In addition to investigating static cell-scaffold interactions we took advantage of the nanolattices tunability to study the effects of dynamic loading on cell behavior. Bone adaptation is driven by dynamic, rather than static loading, however there is still wide controversy on whether stress, strain or loading frequency plays the most significant role in bone remodeling, which drives bone healing.
In order to understand cell sensitivity to varying loads, displacements and frequencies, we fabricated hollow TiO2 nanolattices with stiffness ranging from ~0.7-35MPa which were populated with osteoblast-like cells and subjected to cyclic compression to either a constant stress or strain. After seeding SAOS-2 cells on the nanolattices for 12 days different dynamic loading conditions were tested: (1) cyclic uniaxial compressions to strains ranging from ~0.3-2% strain were carried out to investigate the effects of strain magnitude on cell behavior. (2) Cyclic uniaxial compressions to stresses spanning from ~0.02-1MPa were performed to explore the role of stress magnitude on the cells' stress fibers formation. (3) The nanolattices were cyclically loaded at different frequencies, ~0.1-3Hz, while maintaining stress and strain constant, which provided insights into how loading frequency affects osteoblasts behavior.
Cell activity, which was measured by monitoring f-actin and vinculin fluorescence intensity, revealed increased fluorescence in those cells that were mechanically stimulated as opposed to those that were statically grown on the nanolattices regardless of loading condition. Cell response was most drastically affected by varying the loading frequency. A ~30% increase in f-actin fluorescence was observed in the cells grown on the nanolattices that were loaded at ~3Hz compared to those that were grown on the nanolattices that were cyclically compressed at ~0.1Hz.
The last part of this thesis is focused on developing a three-dimensional architected capacitor that could be used as a strain gauge to further our understanding of cell mechanics in 3D. We took advantage of the mechanical tunability of the nanolattices to fabricate a 3D parallel-plate capacitor with a basal capacitance of ~280fF and able to sense forces as low as ~30μN. This work points to nano-architected materials as promising candidates for ideal platforms to investigate more realistic cellular conditions which can immensely benefit the field of tissue engineering.

- - -

| QUESTIONS ON THE MATERIAL |
(A) In the thesis excerpt on nanolattices, swap "bone remodeling" for "bone turnover" and write out the passage that begins at "In addition to" and stops after "drives bone healing.".
(B) According to the thesis excerpt on nanolattices, what basal capacitance did the 3D parallel-plate capacitor have?
Nothing in the material after this text is needed.

| ENTRIES SHOWN |

- - -

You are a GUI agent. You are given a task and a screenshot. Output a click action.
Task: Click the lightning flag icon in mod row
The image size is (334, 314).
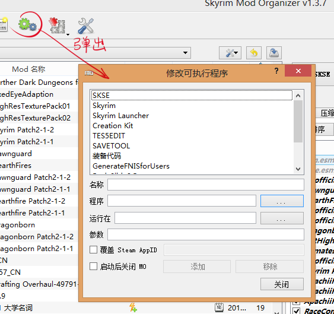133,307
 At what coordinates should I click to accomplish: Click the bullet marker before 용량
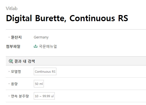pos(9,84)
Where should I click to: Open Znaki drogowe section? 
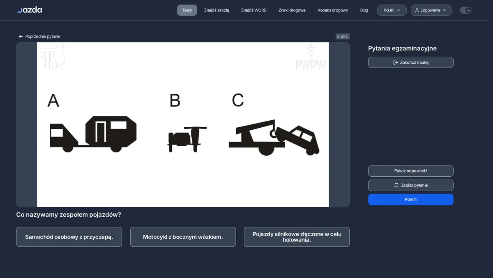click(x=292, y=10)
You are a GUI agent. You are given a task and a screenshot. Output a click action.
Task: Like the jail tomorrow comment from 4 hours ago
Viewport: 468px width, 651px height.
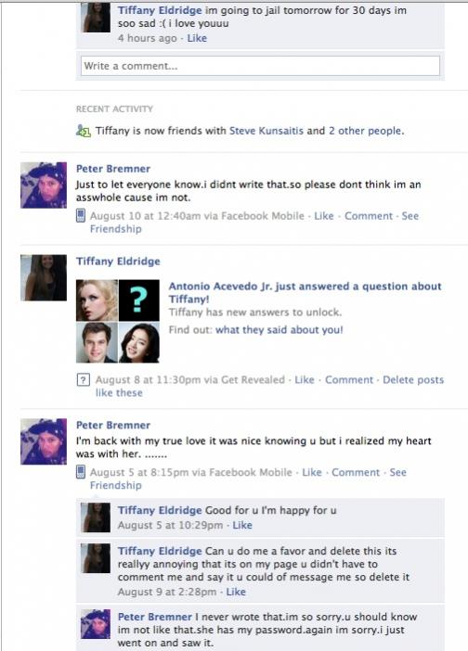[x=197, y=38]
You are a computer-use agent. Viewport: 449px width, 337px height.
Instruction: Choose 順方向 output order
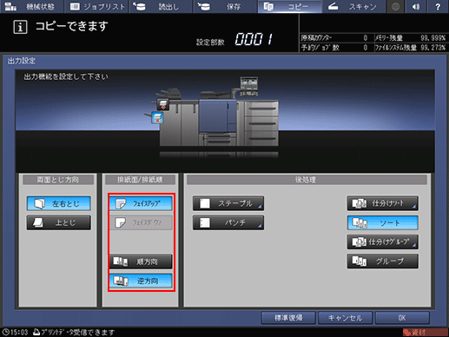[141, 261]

- - -

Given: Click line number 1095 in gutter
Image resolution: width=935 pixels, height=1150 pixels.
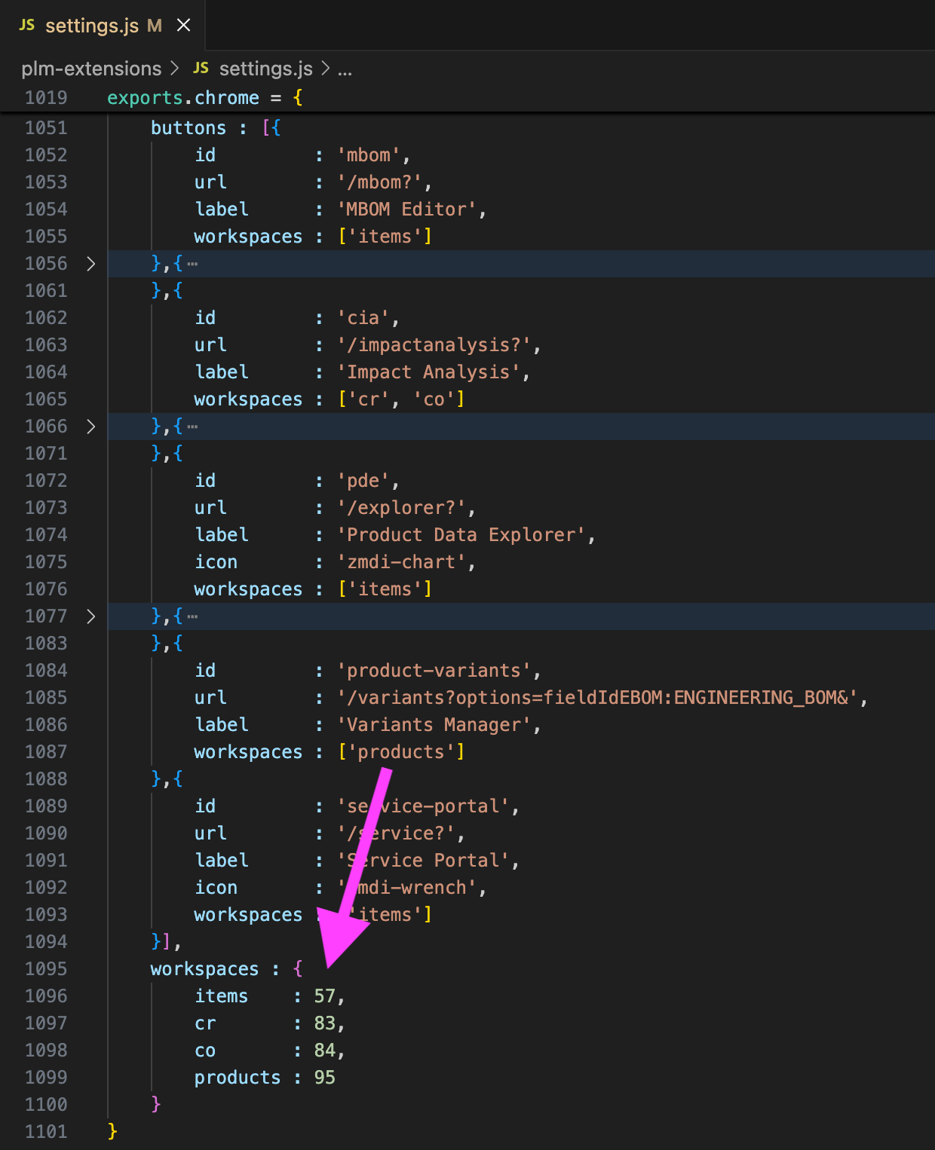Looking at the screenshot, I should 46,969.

- - -

| ANSWERS FOR EACH ITEM |
(A)
In addition to investigating static cell-scaffold interactions we took advantage of the nanolattices tunability to study the effects of dynamic loading on cell behavior. Bone adaptation is driven by dynamic, rather than static loading, however there is still wide controversy on whether stress, strain or loading frequency plays the most significant role in bone turnover, which drives bone healing.

(B) About 280 fF.